The National Security Council (Consejo de Seguridad Nacional, CSN) is the advisory body used by the prime minister of Spain for consideration of national security and crisis management. It is based in the Palace of Moncloa, along with the Department of National Security.

It was established as a government delegated committee in 2013 by prime minister Mariano Rajoy to replace the Government Delegated Committee for Crisis Management within the framework of the 2012 National Security Strategy. CSN meetings are chaired by the prime minister, except when the monarch attends them.

== Functions ==
According to the National Security Act 36/2015 (LSN), CSN has the following functions:
- To dictate the necessary guidelines in the planning and coordination of the National Security policy.
- To direct and coordinate by Royal Decree the actions of management of crisis situations in the terms foreseen in Title III of the LSN.
- To supervise and coordinate, by Royal Decree, the National Security System.
- Verify the degree of compliance with the National Security Strategy and promote its revisions.
- Promote and encourage the development of the necessary second level strategies and, if necessary, proceed to their approval, as well as their periodic reviews.
- Organize by Royal Decree, the contribution of resources to National Security in accordance with the provisions of the LSN.
- To approve the Annual National Security Report before its presentation in the Cortes Generales.
- Agree the creation and strengthening of the necessary support organs for the performance of their functions.
- To promote the necessary normative proposals for the strengthening of the National Security System.
- Carry out the other functions attributed to it by the applicable legal and regulatory provisions.
- To advise and inform the Monarch at least once a year. The Sovereign will chair meetings when present.

■ Task A:
Reproduce everything in the passage on Spain's National Security Council from "- Agree the" down to "meetings when present.".
■ Task B:
According to the passage on Spain's National Security Council, which prime minister established the council, and in what year?
■ Task C:
Extend the passage on Spain's National Security Council past its final sentence.

■ Input data:
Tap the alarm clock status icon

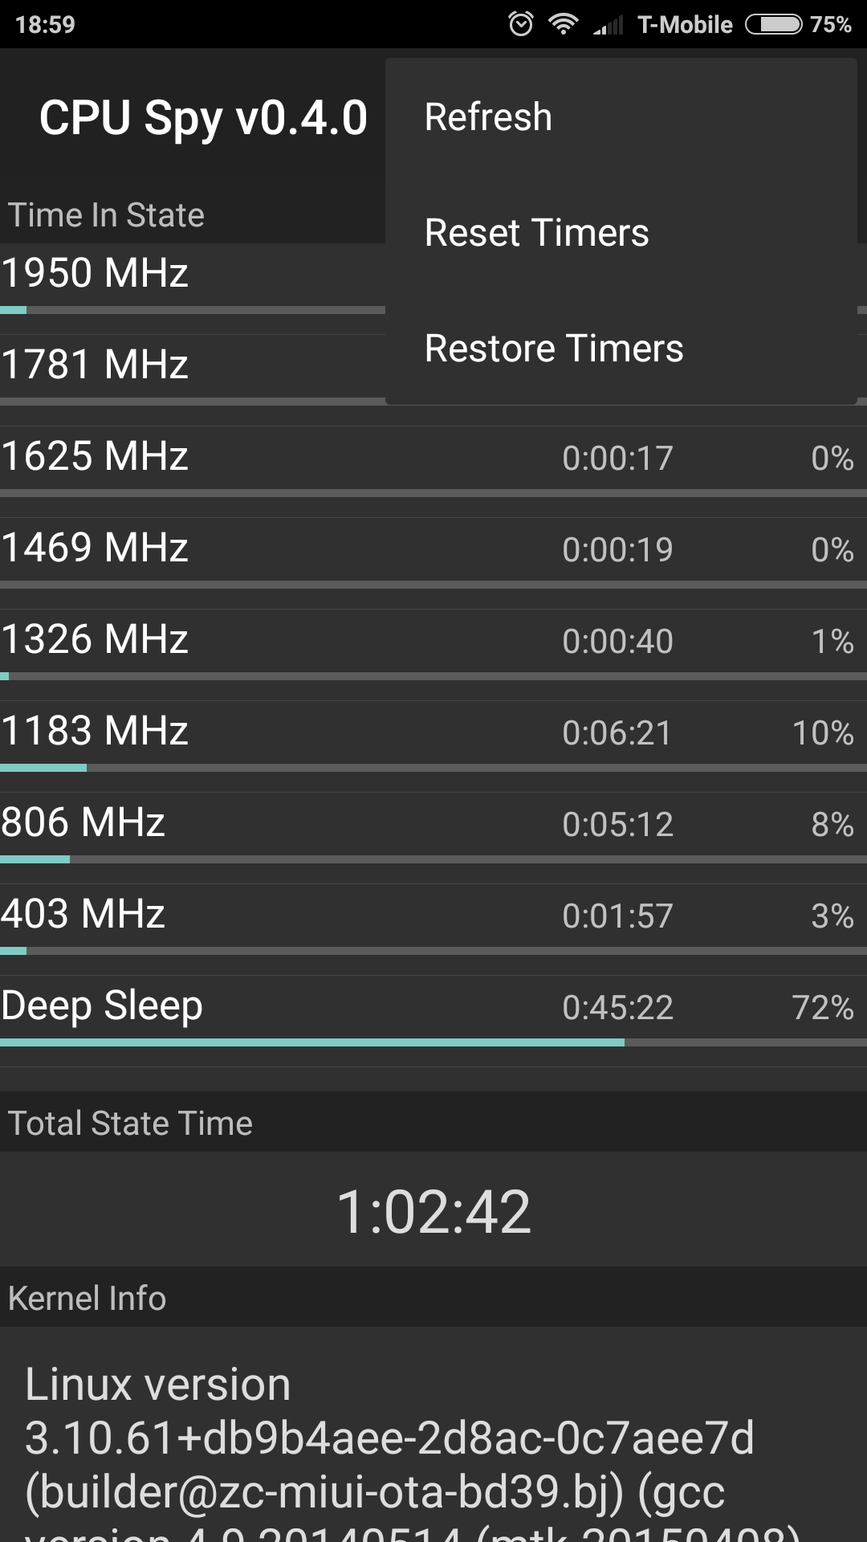point(521,24)
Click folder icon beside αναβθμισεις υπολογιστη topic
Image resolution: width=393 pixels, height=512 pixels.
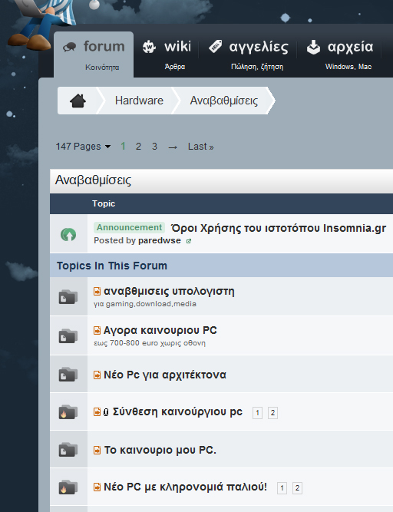(x=68, y=297)
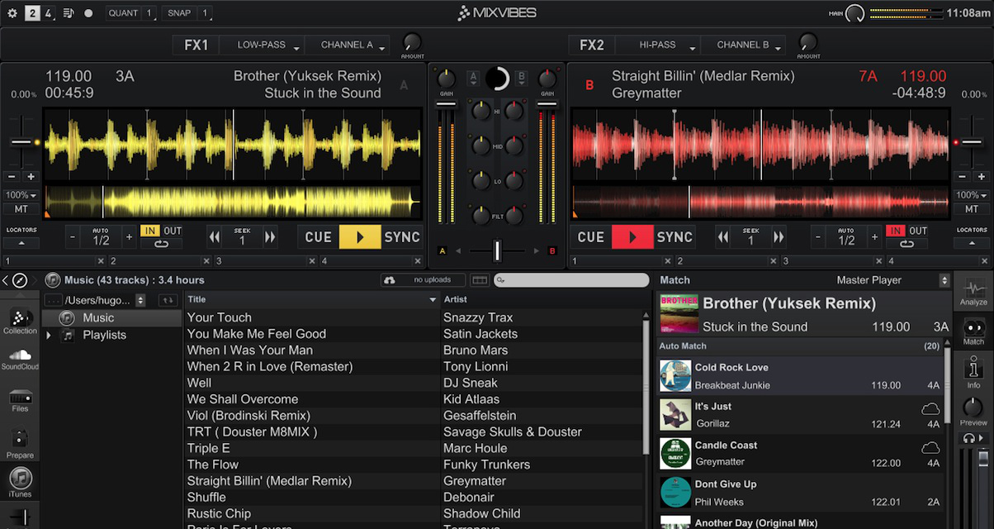Click the crossfader between decks A and B
The height and width of the screenshot is (529, 994).
(496, 250)
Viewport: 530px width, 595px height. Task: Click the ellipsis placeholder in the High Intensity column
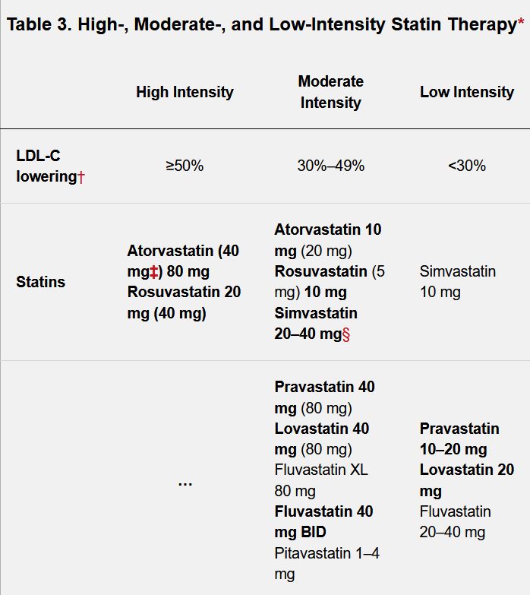pyautogui.click(x=185, y=482)

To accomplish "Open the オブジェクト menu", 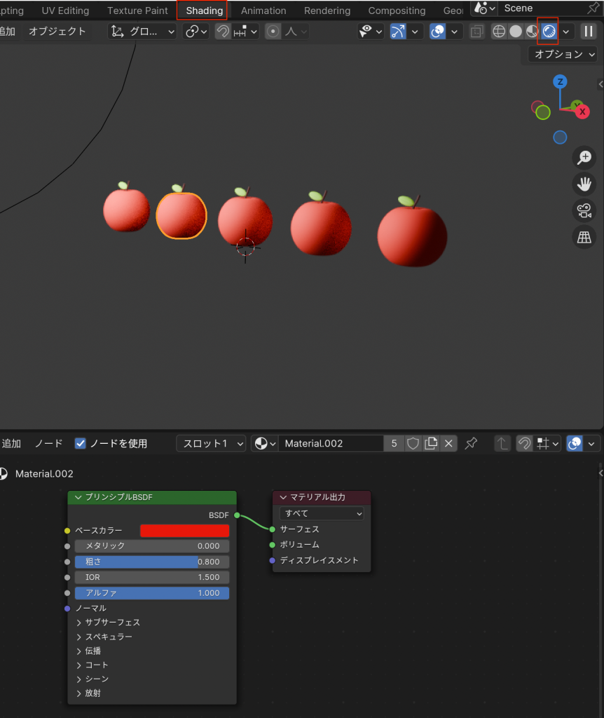I will click(57, 32).
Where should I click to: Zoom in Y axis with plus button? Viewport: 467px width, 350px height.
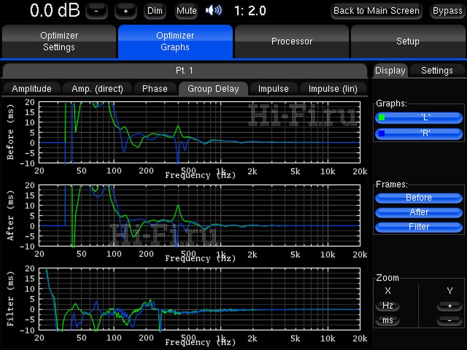pyautogui.click(x=450, y=306)
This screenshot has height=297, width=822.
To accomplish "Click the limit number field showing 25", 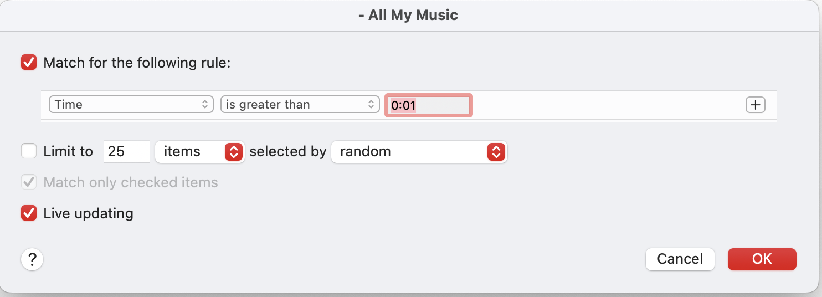I will click(x=126, y=152).
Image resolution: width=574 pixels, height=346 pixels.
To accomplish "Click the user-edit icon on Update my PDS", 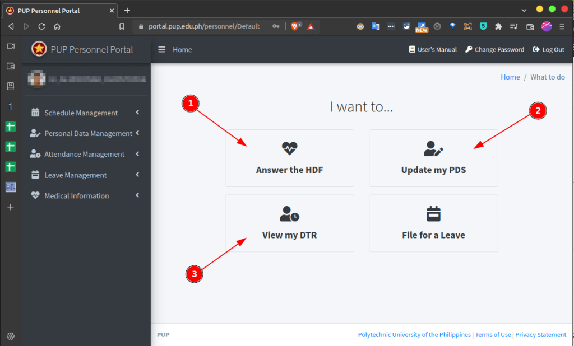I will (x=433, y=148).
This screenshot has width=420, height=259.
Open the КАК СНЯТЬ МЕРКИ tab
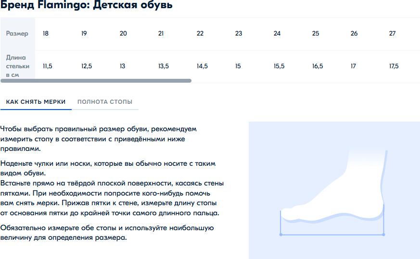[x=36, y=102]
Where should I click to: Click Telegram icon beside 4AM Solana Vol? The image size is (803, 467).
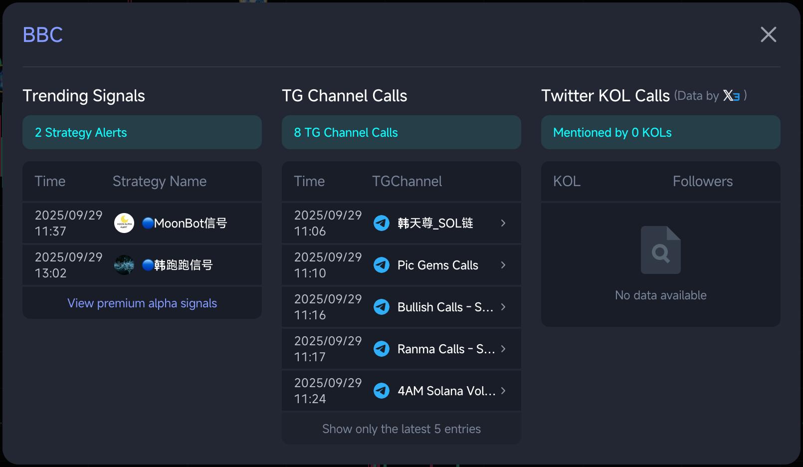point(382,391)
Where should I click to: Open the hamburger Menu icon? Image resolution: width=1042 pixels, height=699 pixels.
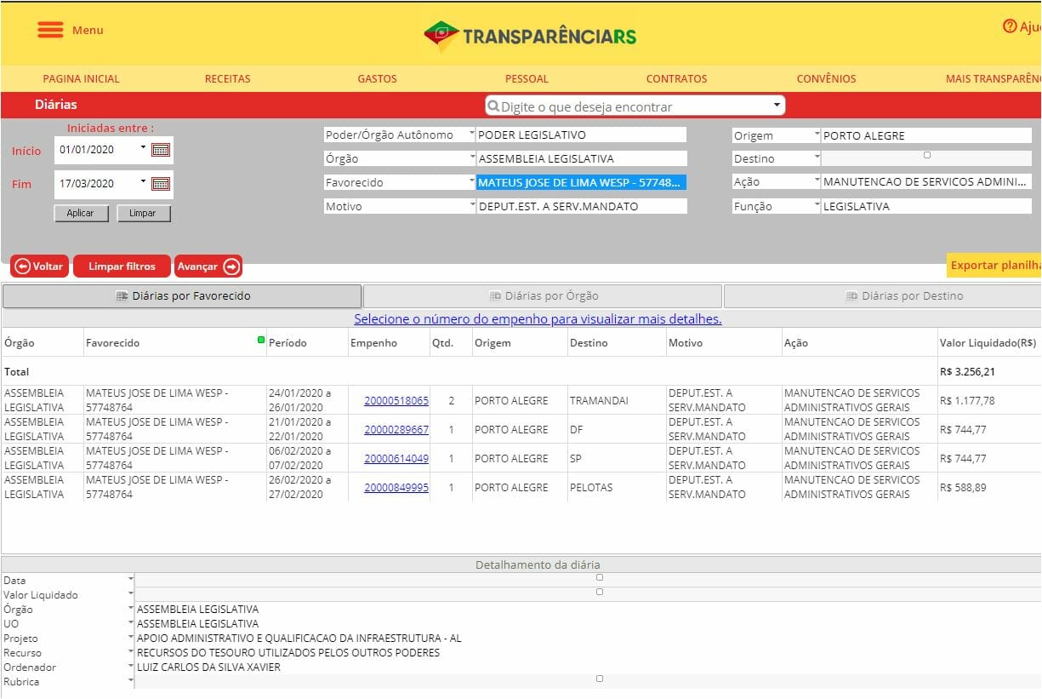point(50,30)
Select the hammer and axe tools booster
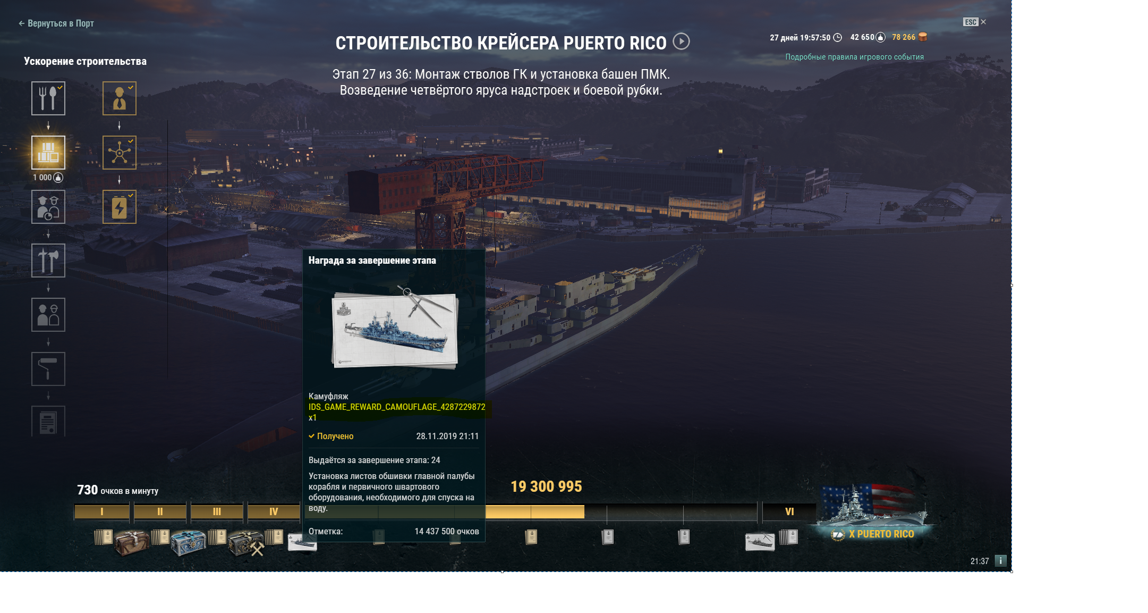The image size is (1148, 613). click(48, 261)
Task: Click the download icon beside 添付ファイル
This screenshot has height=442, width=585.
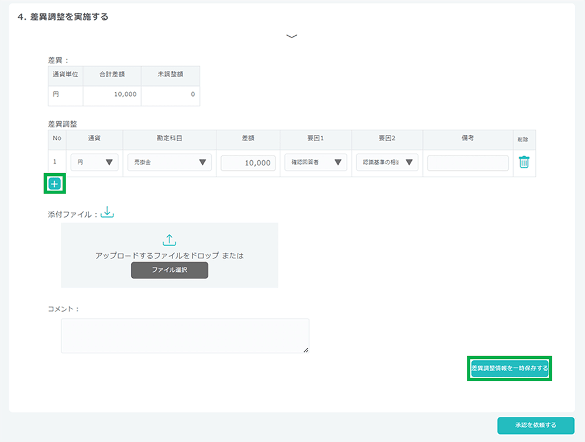Action: 107,213
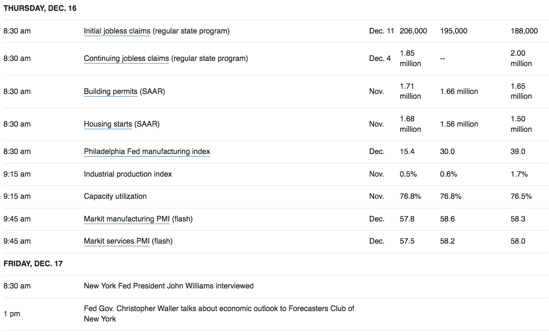The width and height of the screenshot is (549, 335).
Task: Click the John Williams interviewed event
Action: (169, 286)
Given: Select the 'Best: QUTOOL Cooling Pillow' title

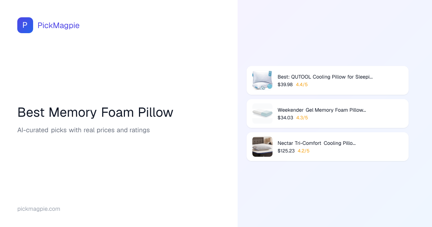Looking at the screenshot, I should [325, 77].
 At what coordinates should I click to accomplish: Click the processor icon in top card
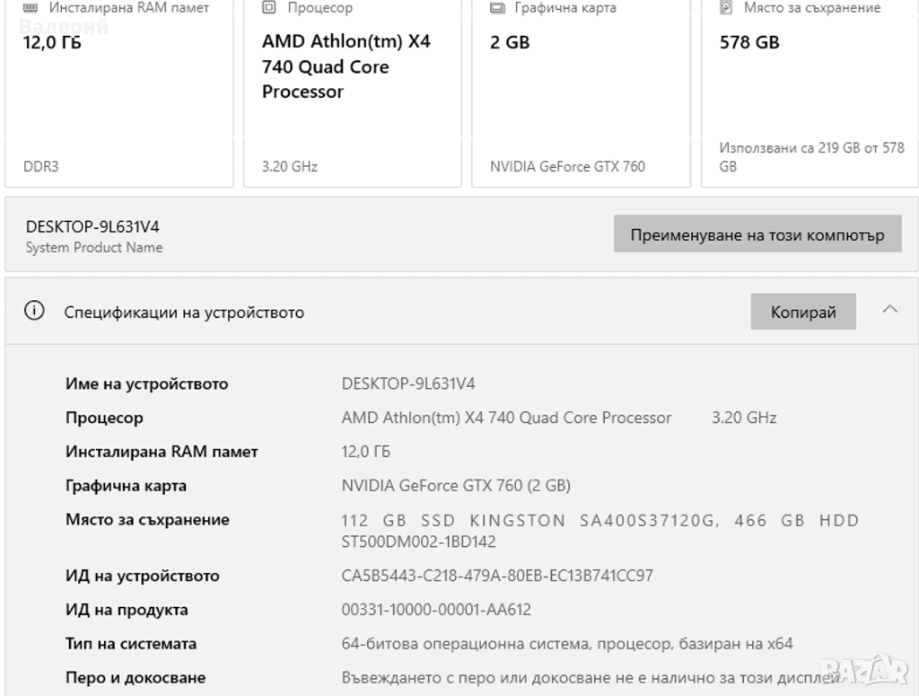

■ Expected answer A:
- Agree the creation and strengthening of the necessary support organs for the performance of their functions.
- To promote the necessary normative proposals for the strengthening of the National Security System.
- Carry out the other functions attributed to it by the applicable legal and regulatory provisions.
- To advise and inform the Monarch at least once a year. The Sovereign will chair meetings when present.

■ Expected answer B:
Mariano Rajoy, in 2013.

■ Expected answer C:
In case of crisis:
- The National Security Council shall determine the liaison and coordination mechanisms necessary for the National Security System to be activated in a preventive manner and to monitor the situations likely to arise in a situation of National Security interest.
- In the situation of interest to the National Security, the President of the Government will call the National Security Council to exercise the functions of management and coordination of the management of said Situation, all without prejudice to the application of the legislation in matters of National Defense and of the powers that correspond to the Council of Ministers. In cases where the President of the Government decides to designate a functional authority for the promotion and coordinated management of the actions, the National Security Council will advise on the appointment of such authority.
- The National Security Council shall advise the President of the Government when the situation requires the application of exceptional measures provided for in the crisis management instruments of the international organizations of which Spain is a member, without prejudice to the powers of the Ministers and of the provisions in the legislation on National Defense.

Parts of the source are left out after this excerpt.